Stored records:
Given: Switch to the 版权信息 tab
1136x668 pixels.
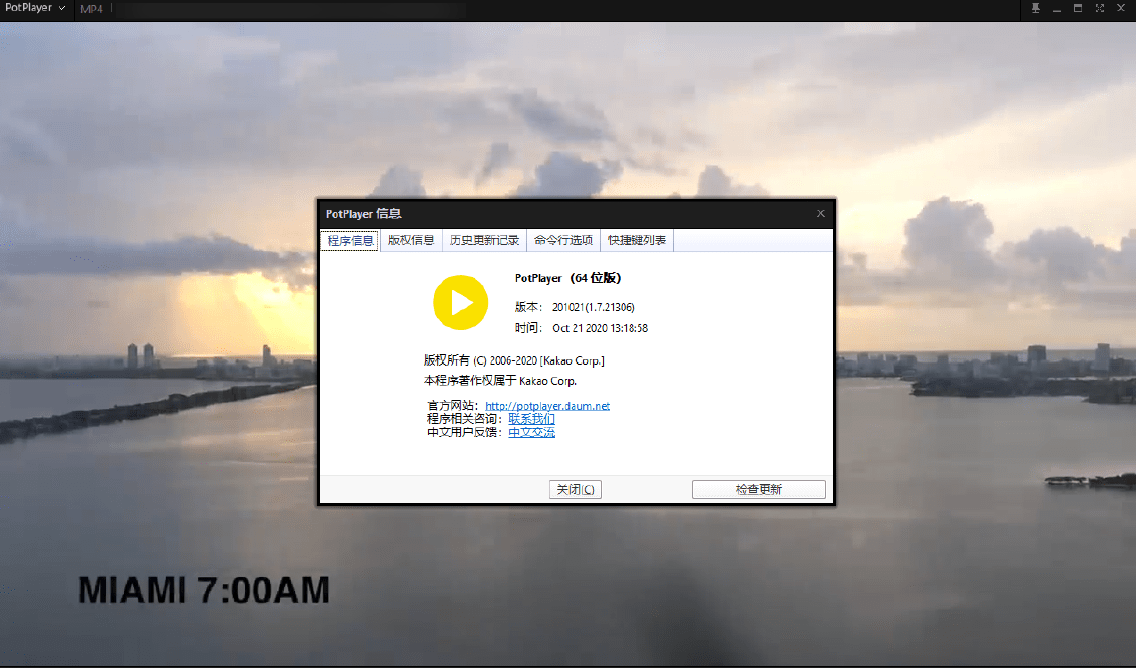Looking at the screenshot, I should [x=411, y=240].
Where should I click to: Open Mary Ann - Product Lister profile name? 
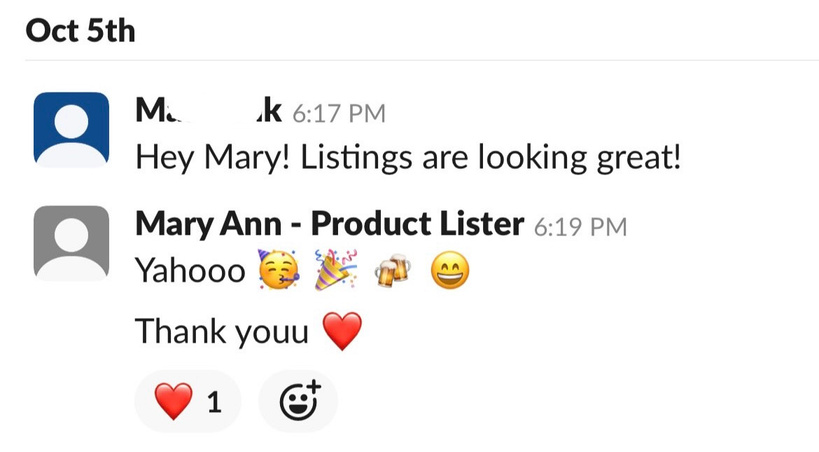point(330,224)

▸ Task directions:
Can you set down every line of the listing above word for word, leaving the pictures out?

▸ Response to the exercise:
Given: Switch to the 版权信息 tab
1136x668 pixels.
Looking at the screenshot, I should [x=411, y=240].
Where should I click to: Open Mary Ann - Product Lister profile name? 
point(330,224)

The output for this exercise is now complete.